Brig. Dias said: “We heard heavy gunfire from the direction of Kokavil, where troops were fighting a desperate battle. The Kokavil debacle had a devastating impact on the army. A section of troops based at Kilinochchi declared their intention to vacate the camp, regardless of the consequences. Having calmed them, I took measures to further strengthen the defences until a large force could intervene to facilitate our withdrawal northwards.
Subsequently, the 6th battalion of the Gajaba Regiment (6 GR) and the 5th battalion of the Gemunu Watch (5 GW) moved from Elephant Pass to Kilinochchi in the last week of July 1990 to save those trapped at the Kilinochchi camp.
During the rescue mission, troops had almost lost communication with those coming to their rescue. “We ran out of fuel needed to maintain communications. Luckily, the two land cruisers, which we removed from the Kilinochchi police station, had fuel in their tanks and it was adequate to meet our immediate requirement.”
Brig. Dias said that they had found one of the 40 Muslim policemen near the camp. He stayed in the army camp for a few days, but left immediately after the government announced a fresh ceasefire. He simply walked out of the camp and got into a vehicle going southwards, the Brig. said.
Interestingly, Brig. Dias is the first GOC of the re-established 54 Division. Army headquarters restored the Division on Sept. 10, 2010. The LTTE defeated the 54 Division headquartered at Elephant Pass in late April 2000. Heavy losses suffered by the Division compelled army headquarters to disband the formation. It was the worst battlefield defeat experienced by the army during the entire conflict.
Operation Sea Breeze
In Aug. 1990, the LTTE stepped up attacks on the Mullaitivu army camp. As the army lacked the wherewithal to launch a ground assault to break the siege on the Mullaitivu camp, a major sea-borne operation had to be conducted. Maj. Gen. Denzil Kobbekaduwa planned the operation. In spite of saving the Mullaitivu base, the army couldn’t launch a large scale operation to destroy LTTE bases in the Northern region. The LTTE sustained offensive operations both in the Jaffna peninsula and the Vanni. The army had no option but to respond to LTTE threats. That deprived the army top brass of an opportunity to launch an offensive campaign of its own against the LTTE. The LTTE always had the initiative.

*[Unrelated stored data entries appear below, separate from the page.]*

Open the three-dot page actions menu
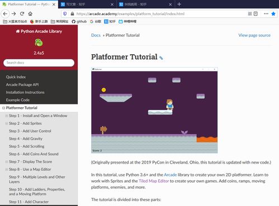Image resolution: width=279 pixels, height=206 pixels. (266, 14)
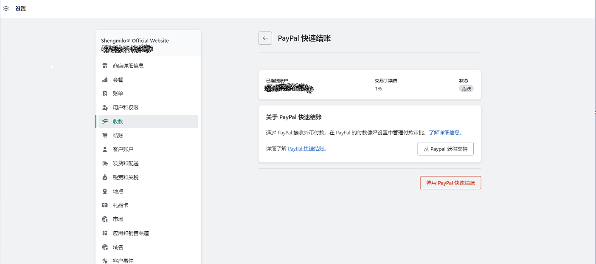Click the 套餐 plan icon

pyautogui.click(x=105, y=80)
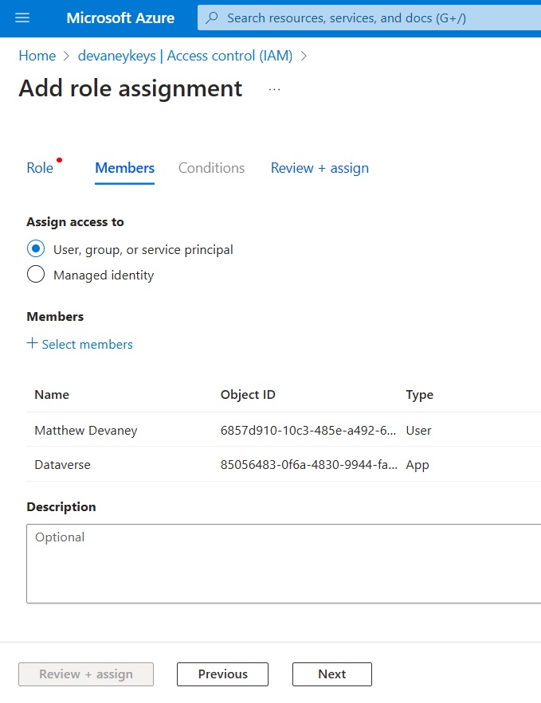Click the bottom Review + assign button
This screenshot has width=541, height=703.
(86, 674)
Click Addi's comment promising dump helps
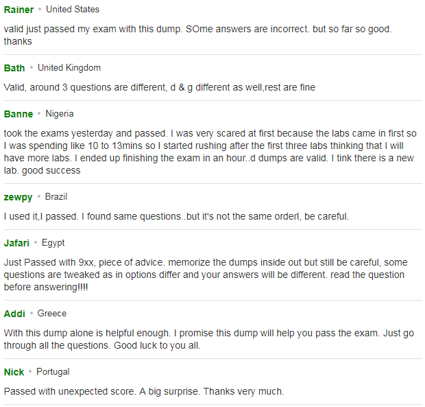This screenshot has height=407, width=425. [x=208, y=340]
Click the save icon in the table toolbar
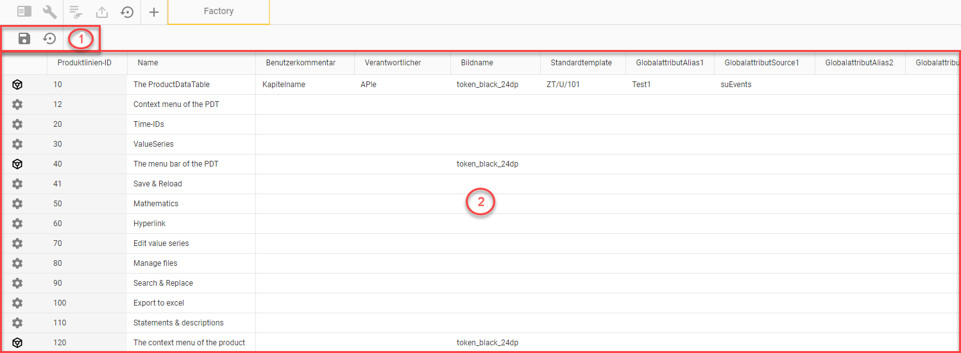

Jaffna fort, Mandathivu vacated
Having boasted that the Jaffna Fort would be held at any cost, the then Deputy Minister of Defence Ranjan Wijeratne announced the government decision to vacate the Dutch Fort. The army occupied the Jaffna Fort in 1985 following a presidential directive. Immediately after making the announcement, Minister Wijeratne and Army chief, Lt. Gen. Wanasinghe left for Seoul to attend the South Korea National Defence Day celebrations. The army vacated both Jaffna Fort and Mandathivu Island after having sacrificed almost 200 personnel of the 1st GR and 1 SR, commanded by Gotabhaya Rajapaksa and Sarath Fonseka, respectively, to break the siege on the fort on Sept. 13, 1990. The army abandoned the fort two weeks later. In fact, the costly mission to save those trapped in the Jaffna fort was to pave the way for an assault on Jaffna. There had been about 50 soldiers and 120 police officers. While Fonseka’s battalion had been tasked to regain the telecommunications building and the Pannai causeway, Rajapaksa was given the daunting task of fighting his way into Jaffna town. Both failed to achieve their assignments. In hindsight, they could have managed to achieve their objectives if troops had moved into the fort as soon as they regained Mandaitivu, having caused substantial losses on the enemy. A delay on the part of the army top brass gave the LTTE time and space to bring in additional units. The army obviously underestimated the LTTE’s strength as well as the experience it had gained from fighting against the Indian army. It would have been an impossible task for two battalions to achieve the given tasks, including the capture of Jaffna. The LTTE’s International Secretariat in London declared that LTTE fighters had captured the Jaffna Fort after chasing out the Sri Lankan army. The Foreign Ministry didn’t even bother to counter LTTE propaganda.